● DOCUMENT PASSAGE
This is not a safe harbor match. Can the match formula be a percentage of pay instead of a percentage of deferral? For example, the employer is contributing a match to only people who defer equal to 3% of salary instead of a % of deferral. This resulted in a formula of 700% of deferral not to exceed 3% of pay. Would this raise any red flags with IRS or DOL? There are no highly compensated people in this plan.

Posted

Regs. 1.401(m)-1(a)(2) defines matching contributions as: (2) Matching contributions—(i) In general. For purposes of section 401(m), this section and §§1.401(m)–2 through 1.401(m)–5, matching contributions are—(A) Any employer contribution (including a contribution made at the employer's discretion) to a defined contribution plan on account of an employee contribution to a plan maintained by the employer; (B) Any employer contribution (including a contribution made at the employer's discretion) to a defined contribution plan on account of an elective deferral; and © Any forfeiture allocated on the basis of employee contributions, matching contributions, or elective deferrals. (ii) Employer contributions made on account of an employee contribution or elective deferral. Whether an employer contribution is made on account of an employee contribution or an elective deferral is determined on the basis of all the relevant facts and circumstances, including the relationship between the employer contribution and employee actions outside the plan. An employer contribution made to a defined contribution plan on account of contributions made by an employee under an employer-sponsored savings arrangement that are not held in a plan that is intended to be a qualified plan or other arrangement described in §1.402(g)–1(b) is not a matching contribution.

● DATA LINES
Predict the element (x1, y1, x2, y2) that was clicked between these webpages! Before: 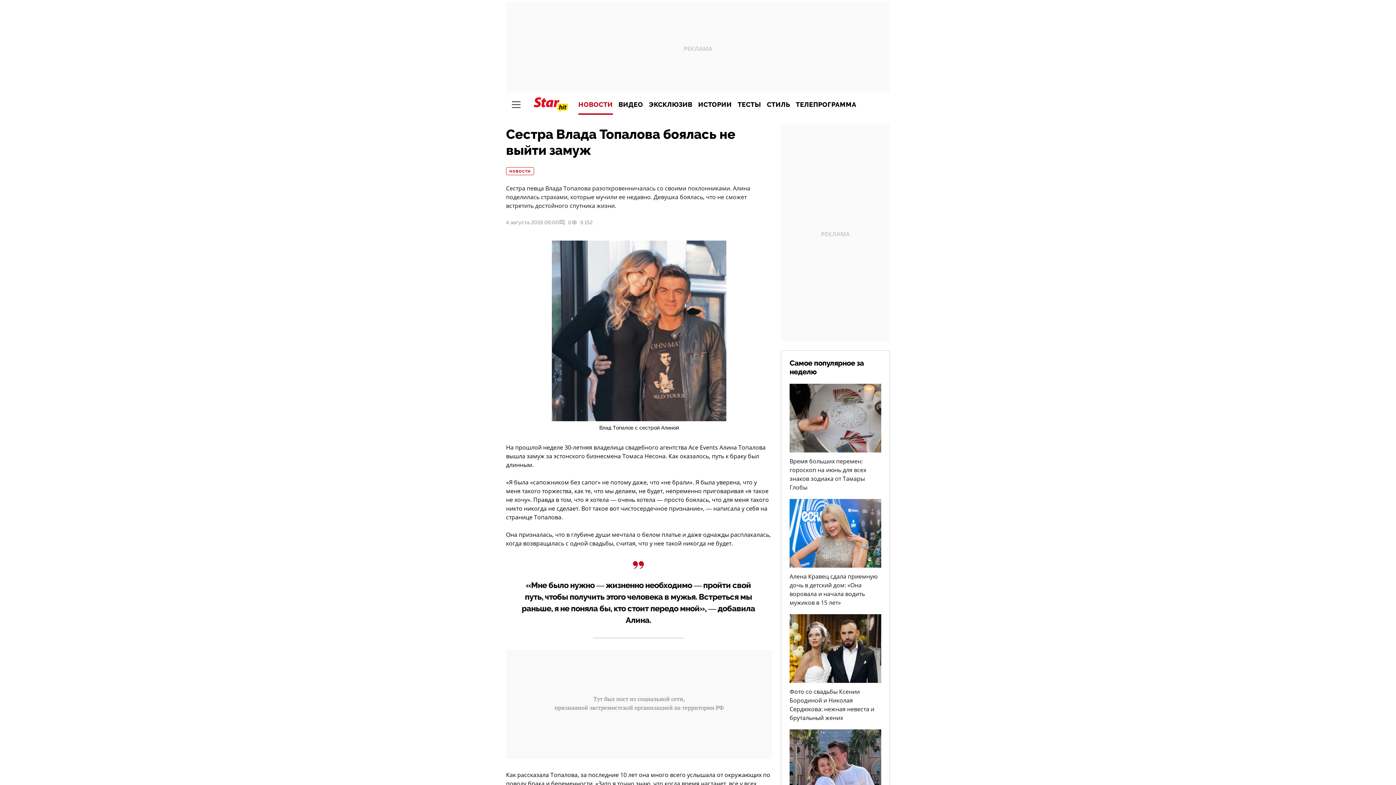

● STATED GOAL A
Restate the stretch of the matching contribution passage from "This is not" through "in this plan.", substituting "compensation" for "salary".
● STATED GOAL B
Determine whether each statement agrees with the matching contribution passage, answering yes or no and quoting the words that decide it: (i) the plan described includes highly compensated people; (ii) the match arrangement produced a formula of 700% of deferral capped at 3% of pay; (iii) a forfeiture allocated on the basis of elective deferrals counts as a matching contribution.

● WORKED SOLUTION A
This is not a safe harbor match. Can the match formula be a percentage of pay instead of a percentage of deferral? For example, the employer is contributing a match to only people who defer equal to 3% of compensation instead of a % of deferral. This resulted in a formula of 700% of deferral not to exceed 3% of pay. Would this raise any red flags with IRS or DOL? There are no highly compensated people in this plan.

● WORKED SOLUTION B
(i) No: "There are no highly compensated people in this plan."
(ii) Yes: "This resulted in a formula of 700% of deferral not to exceed 3% of pay."
(iii) Yes: "Any forfeiture allocated on the basis of employee contributions, matching contributions, or elective deferrals."